> [Text section]
By Rodger Morrow, Editor & Publisher, Beaver County Business
Listen to a podcast discussion about this article.
Facebook Meets the Ohio River
For most of its life, Beaver County has been reasonably certain about what does and does not belong along the Ohio River.
Steel mills? Yes.
Power plants? Also yes.
Facebook? Less obvious—unless Mark Zuckerberg plans to start liking pictures of blast furnaces and coal barges.
And yet, here we are.

The Deal
Last week, Meta, the parent company of Facebook and Instagram, announced a 20-year, 6.6- gigawatt nuclear power agreement with Vistra, the Dallas-based energy firm that owns the Beaver Valley Nuclear Power Station. The deal also includes two Ohio nuclear plants—Perry and Davis-Besse—both acquired by Vistra in 2024.
Why Nuclear, Why Now
At first glance, the partnership seems about as intuitive as pairing a TikTok influencer with a hard hat. But then you remember one inconvenient detail: artificial intelligence consumes electricity the way Beaver County once consumed steel—vastly, continuously, and with very little patience for brownouts.
Meta’s sprawling AI data centers require power that is reliable, carbon-free, and measured in the sort of numbers usually reserved for national grids. Nuclear fits that bill nicely.

> [Information shown]
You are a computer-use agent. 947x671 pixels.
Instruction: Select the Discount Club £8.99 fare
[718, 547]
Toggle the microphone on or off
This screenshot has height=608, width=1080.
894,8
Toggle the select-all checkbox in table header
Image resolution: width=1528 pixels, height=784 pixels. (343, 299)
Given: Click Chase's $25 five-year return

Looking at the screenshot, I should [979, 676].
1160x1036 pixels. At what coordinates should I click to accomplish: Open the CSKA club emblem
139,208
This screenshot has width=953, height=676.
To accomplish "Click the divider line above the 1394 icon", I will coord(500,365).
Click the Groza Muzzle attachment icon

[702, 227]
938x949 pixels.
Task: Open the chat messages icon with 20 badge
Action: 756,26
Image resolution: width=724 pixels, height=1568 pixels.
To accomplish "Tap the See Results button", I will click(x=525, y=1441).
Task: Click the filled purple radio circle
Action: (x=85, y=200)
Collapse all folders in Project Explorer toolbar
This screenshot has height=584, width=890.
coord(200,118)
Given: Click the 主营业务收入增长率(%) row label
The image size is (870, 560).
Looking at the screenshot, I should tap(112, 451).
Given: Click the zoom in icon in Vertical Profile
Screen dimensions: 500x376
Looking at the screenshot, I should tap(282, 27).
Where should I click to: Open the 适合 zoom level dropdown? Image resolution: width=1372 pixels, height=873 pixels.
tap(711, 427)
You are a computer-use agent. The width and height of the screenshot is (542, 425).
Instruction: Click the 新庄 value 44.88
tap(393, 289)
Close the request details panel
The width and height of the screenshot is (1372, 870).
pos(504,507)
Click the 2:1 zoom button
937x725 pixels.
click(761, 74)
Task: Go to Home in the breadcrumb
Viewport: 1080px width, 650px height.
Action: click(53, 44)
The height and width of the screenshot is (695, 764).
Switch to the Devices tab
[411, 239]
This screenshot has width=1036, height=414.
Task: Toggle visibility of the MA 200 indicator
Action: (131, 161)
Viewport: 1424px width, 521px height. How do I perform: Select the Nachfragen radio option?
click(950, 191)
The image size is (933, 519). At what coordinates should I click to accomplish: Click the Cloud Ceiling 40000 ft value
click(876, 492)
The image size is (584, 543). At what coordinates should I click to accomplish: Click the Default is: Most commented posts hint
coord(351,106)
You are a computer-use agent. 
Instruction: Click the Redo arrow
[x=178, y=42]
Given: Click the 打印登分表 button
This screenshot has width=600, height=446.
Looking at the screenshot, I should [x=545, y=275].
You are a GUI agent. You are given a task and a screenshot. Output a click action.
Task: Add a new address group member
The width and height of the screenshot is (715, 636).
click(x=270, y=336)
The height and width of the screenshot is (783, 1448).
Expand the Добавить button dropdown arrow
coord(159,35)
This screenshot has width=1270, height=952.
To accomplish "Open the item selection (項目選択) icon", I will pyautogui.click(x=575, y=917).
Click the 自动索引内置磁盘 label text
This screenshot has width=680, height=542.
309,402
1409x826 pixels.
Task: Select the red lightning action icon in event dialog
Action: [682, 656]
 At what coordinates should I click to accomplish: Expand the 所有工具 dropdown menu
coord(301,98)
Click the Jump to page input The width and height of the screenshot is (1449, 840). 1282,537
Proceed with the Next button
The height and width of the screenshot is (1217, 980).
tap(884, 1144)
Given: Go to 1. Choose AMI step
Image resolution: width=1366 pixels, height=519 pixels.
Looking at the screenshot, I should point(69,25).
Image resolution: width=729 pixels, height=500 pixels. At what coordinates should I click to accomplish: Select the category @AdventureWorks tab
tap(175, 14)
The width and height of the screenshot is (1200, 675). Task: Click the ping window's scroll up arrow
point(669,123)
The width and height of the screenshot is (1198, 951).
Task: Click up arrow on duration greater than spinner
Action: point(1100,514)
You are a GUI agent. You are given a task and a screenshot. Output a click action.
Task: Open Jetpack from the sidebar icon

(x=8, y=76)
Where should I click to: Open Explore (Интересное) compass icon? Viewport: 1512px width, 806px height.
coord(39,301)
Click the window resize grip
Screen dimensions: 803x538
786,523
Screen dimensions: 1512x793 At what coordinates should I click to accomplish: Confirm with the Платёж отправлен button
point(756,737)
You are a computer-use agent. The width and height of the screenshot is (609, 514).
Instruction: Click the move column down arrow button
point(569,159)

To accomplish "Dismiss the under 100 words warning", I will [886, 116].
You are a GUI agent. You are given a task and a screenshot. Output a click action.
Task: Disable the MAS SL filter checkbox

> [Actions to take]
[A] Rewrite the article about Meta's nuclear power deal between "By Rodger Morrow, Editor" and "and coal barges.", inclusive, with "Ohio River" replaced by "Allegheny River".
[B] In the article about Meta's nuclear power deal, which two Ohio nuclear plants does the agreement include?
[C] Go on with the article about Meta's nuclear power deal, starting after its last sentence.

> [Written responses]
[A]
By Rodger Morrow, Editor & Publisher, Beaver County Business
Listen to a podcast discussion about this article.
Facebook Meets the Allegheny River
For most of its life, Beaver County has been reasonably certain about what does and does not belong along the Allegheny River.
Steel mills? Yes.
Power plants? Also yes.
Facebook? Less obvious—unless Mark Zuckerberg plans to start liking pictures of blast furnaces and coal barges.

[B] Perry and Davis-Besse.

[C]
Beaver Valley’s Role
Beaver Valley, which first went online in 1976 and currently generates up to 1.8 gigawatts from its two reactors, now stands to expand its capacity through “uprates”—engineering upgrades that squeeze more output from existing infrastructure, pending approval from the Nuclear Regulatory Commission.
Vistra says the Meta agreement will draw power from Beaver Valley and the two Ohio plants, all feeding into the PJM Interconnection grid. Meta, for its part, called the expansions “the largest nuclear uprates supported by a corporate customer in the U.S.”
Jobs, Grid Power, and New Reactors
In a statement, Meta Chief Global Affairs Officer Joel Kaplan said the projects will create thousands of skilled jobs in Ohio and Pennsylvania, extend the life of three nuclear plants, add new energy to the grid, and accelerate new reactor technologies.
To that end, Meta also signed separate agreements with TerraPower and Oklo to help develop new nuclear projects in Ohio.
The Future, Quietly Humming
For Beaver County, the symbolism is hard to miss. A facility built in 1953 and replaced with an adjacent facility during the Ford administration may soon help power algorithms, data centers, and machines that can write emails, diagnose illnesses, and occasionally hallucinate entire legal briefs.
It turns out the future doesn’t always arrive with fanfare. Sometimes it hums quietly behind a containment dome, in the same neighborhood it’s been since 1954.